When Peter Landis of New York One saw the memo, he remembers thinking, "It's about time." Buried in CNN executive Eason Jordan's explanation of changes afoot at the network was a thinly veiled warning: "Correspondents would do well to learn how to shoot and edit...and smart shooters and editors will learn how to write and track."

That's what they've been doing since day one at New York One, Time Warner's all-news local cable channel in New York. While the station has a few photographers who don't report on air, the station's staff is largely made up of video-journalists (VJs) who report and shoot their own stories. Landis says they make NY1 more flexible and efficient, and he applauds CNN for moving in that direction. "I have long preached that there is no choice but to allow for multi-tasking," he says, especially when money is tight.
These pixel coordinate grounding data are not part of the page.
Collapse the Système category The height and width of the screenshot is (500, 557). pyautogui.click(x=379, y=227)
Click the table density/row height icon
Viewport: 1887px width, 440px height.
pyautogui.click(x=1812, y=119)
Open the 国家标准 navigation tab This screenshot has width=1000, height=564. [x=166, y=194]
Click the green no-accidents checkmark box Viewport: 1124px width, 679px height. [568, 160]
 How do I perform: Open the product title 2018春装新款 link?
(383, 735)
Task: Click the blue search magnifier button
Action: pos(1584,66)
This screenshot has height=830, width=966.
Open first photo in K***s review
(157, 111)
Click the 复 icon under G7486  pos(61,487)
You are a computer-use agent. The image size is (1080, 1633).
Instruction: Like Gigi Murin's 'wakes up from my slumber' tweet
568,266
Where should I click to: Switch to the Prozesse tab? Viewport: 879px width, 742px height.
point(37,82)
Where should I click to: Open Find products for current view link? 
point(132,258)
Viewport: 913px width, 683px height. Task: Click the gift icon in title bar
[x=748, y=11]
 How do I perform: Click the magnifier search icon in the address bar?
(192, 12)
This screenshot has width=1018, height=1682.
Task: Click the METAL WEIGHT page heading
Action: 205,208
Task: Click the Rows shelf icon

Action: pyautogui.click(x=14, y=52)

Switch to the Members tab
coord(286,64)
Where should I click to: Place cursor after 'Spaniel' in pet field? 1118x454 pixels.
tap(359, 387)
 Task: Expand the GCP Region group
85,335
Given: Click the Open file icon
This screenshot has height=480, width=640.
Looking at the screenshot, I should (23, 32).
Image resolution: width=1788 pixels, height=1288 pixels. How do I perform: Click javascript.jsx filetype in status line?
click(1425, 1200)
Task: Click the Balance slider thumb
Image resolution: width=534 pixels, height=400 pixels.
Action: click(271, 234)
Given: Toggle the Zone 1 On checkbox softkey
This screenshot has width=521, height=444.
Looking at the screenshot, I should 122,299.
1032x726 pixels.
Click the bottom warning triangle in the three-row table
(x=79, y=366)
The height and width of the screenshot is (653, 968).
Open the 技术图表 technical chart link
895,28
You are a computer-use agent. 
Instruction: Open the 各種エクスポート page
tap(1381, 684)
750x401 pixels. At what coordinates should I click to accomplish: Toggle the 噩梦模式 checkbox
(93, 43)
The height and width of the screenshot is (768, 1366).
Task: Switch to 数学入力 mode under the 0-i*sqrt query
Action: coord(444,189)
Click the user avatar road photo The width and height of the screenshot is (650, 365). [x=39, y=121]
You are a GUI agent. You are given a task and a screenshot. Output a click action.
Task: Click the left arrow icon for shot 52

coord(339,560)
Going solo is hardly revolutionary, but-with New York One as a notable exception-it's generally been practiced only in smaller markets. A recent check of online ads at Indiana University's journalism placement site found half a dozen stations seeking to hire a "one man band." But the openings were in places like Kirksville, MO, and Quincy, IL-market sizes 199 and 163. Young reporters expect to have to shoot as well as report at their first station, but not their second or third. They might be forgiven for sharing CNN anchor Greta Van Susteren's reaction to Jordan's memo. She was "flabbergasted," according to The Wall Street Journal.

Is small-market television newsgathering really coming to the network level? And if it does, so what?

This is hardly the first time, after all, that financial pressures and advances in technology have driven TV newsrooms to downsize their field crews, and each time there were predictions of disastrous consequences that failed to materialize. When videotape and wireless microphones helped stations eliminate, first, the utility/lighting technician and then the sound engineer, there was no significant drop off in technical quality.

So is the two-person reporter/photographer team similarly endangered? Let's hope not.

Yes, technological improvements have made it more feasible for one person to do it all. Cameras are lighter and more foolproof than ever, so it's not as difficult as it once was to produce acceptable pictures and sound. But the best television photography is the product of good thinking, not just pointing a camera in the right direction and pushing the button. And getting crisp, clear natural sound often requires a second set of hands to hold the microphone.

Of course, there are situations where working alone is the only viable option. CNN's own Eason Jordan, for instance, touts his own experience as the first Western journalist admitted to North Korea to report on the drought and famine there. He took a hand-held camera along and filed TV reports for a week. ABC News "Nightline" has featured the work of documentary photographers who work solo. And plenty of local news photojournalists regularly shoot stories alone-natural sound packages, for instance, or v/o-sots. On occasion, some of them also report and write.

"The more skills you have, the more valuable you are," says Manny Sotelo, past president of the National Press Photographer's Association, "but it's not something we want to do on a daily basis."

That reluctance isn't based solely on an understandable resistance to having your workload increased without additional compensation. Even advocates like Landis admit that asking one person to shoot the video, capture the sound, and ask the questions on a daily basis can sometimes hurt the product. "Technical quality suffers because the reporter is concentrating on the story," he says, "and there is the possibility of missing editorial information [if the reporter is too focused on the technology]."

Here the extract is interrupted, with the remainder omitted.